Marxistische Rebellen sollen in Kolumbien eine mit Sprengstoff gefüllten Gasflasche in die Luft gejagt haben. Dabei kamen nach Angaben eines Radiosenders mindestens 60 Zivilisten ums Leben, weitere 70 Menschen seien verletzt worden, 145 würden vermisst.

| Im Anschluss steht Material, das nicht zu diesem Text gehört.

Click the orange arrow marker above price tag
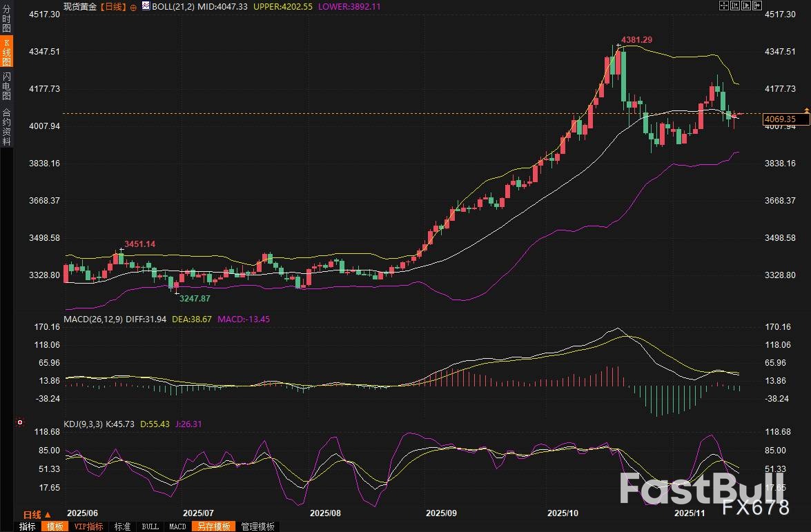Image resolution: width=811 pixels, height=532 pixels. (x=805, y=110)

Bogotá - Die linken Guerilleros der "Revolutionären Streitkräfte Kolumbiens" (FARC) hätten sich vor der Detonation in dem Ort Bojayá Kämpfe mit den extrem rechten "Einheiten zur Selbstverteidigung Kolumbiens" (AUC) geliefert, meldete der Radiosender Caracol. Später seien sie in den Ort in der Urwaldprovinz Chocó zurückgekehrt, um sich zu rächen, zitierte Caracol den Bürgermeister.

Der Rebellenanschlag erfolgte, als sich eine große Menschenmenge vor der Kirche auf dem Marktplatz des Ortes versammelt hatte. Die FARC setzen seit Jahren mit Sprengstoff gefüllten Gasflaschen gegen Dörfer und Städte ein. Die Geschosse werden von primitiven Gestellen aus abgeschossen und habe eine sehr geringe Treffergenauigkeit. Die Explosionswucht ist jedoch enorm und kann mehrstöckige Häuser dem Erdboden gleich machen.

Die FARC sind mit 17.000 Männern und Frauen unter Waffen die größte Rebellengruppe des Landes und bekämpfen den Staat seit fast vier Jahrzehnten. Im Februar hatte Präsident Andrés Pastrana dreijährige Friedensbemühungen für gescheitert erklärt und einen Frontalangriff gegen die Rebellen angeordnet. Seither eskaliert die Gewalt in dem südamerikanischen Land, in dem die Menschen am Sonntag in drei Wochen einen neuen Präsidenten wählen sollen.